Encontro

Por um desses encontros que jamais seriam previstos em qualquer agenda — traçados apenas pelo acaso, com régua e compasso — todas as possibilidades e perspectivas pareciam conspirar para a impossibilidade de sua realização. Ontem, fui encontrar o amigo Pedro Tchê para uma prosa na praça de alimentação do Carrefour. Ao chegar, deparei-me com um carro estacionado e, no volante, uma senhora que ouvia uma música. Sem pedir licença, aquelas ondas sonoras invadiram meus ouvidos, despertando o empoeirado baú das memórias e me transportando permitindo um breve encontro a minha infância já tão distante.


Por alguns instantes preciosos, senti minha alma plena, leve como uma pluma, quase flutuando.

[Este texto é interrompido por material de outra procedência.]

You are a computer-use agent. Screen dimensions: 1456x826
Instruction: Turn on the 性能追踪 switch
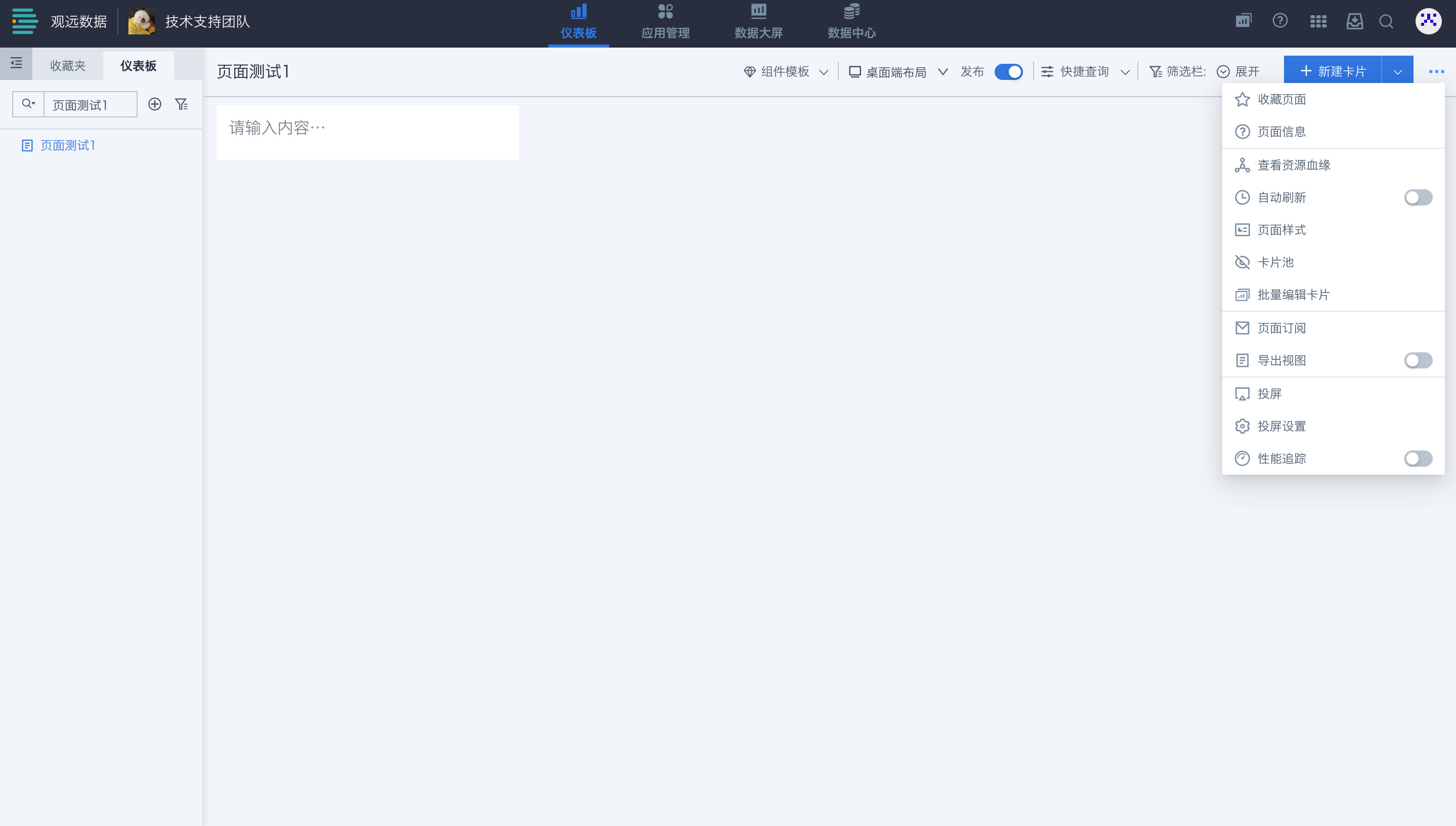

As lentes dos meus óculos estavam molhadas, embora não chovesse.
Com nitidez, visualizei minha mãe, dona Geralda, diante da Vitrola ABC Voz de Ouro Isabela V. Vi-a colocar cuidadosamente o disco de Francisco José, ajustar o braço da vitrola e posicioná-lo na segunda faixa. O som do atrito da agulha com o vinil era tão familiar quanto o reflexo do meu próprio rosto no espelho. Sentei-me ali, naquela memória, e ouvi “Canção do Mar”. Logo, fui arrancado desse devaneio pelo toque de um celular. Era a senhora que se sentara ao meu lado, agora ouvindo Gustavo Lima, a realidade dói.


Ao sair, ainda pude ouvir, no carro da senhorinha, os versos de “Canção do Mar”, agora interpretada por Fafá de Belém e Ana Laíns. Ah, aquele instante – de tão breve alegria e tão eterno – certamente, me acompanhará para sempre.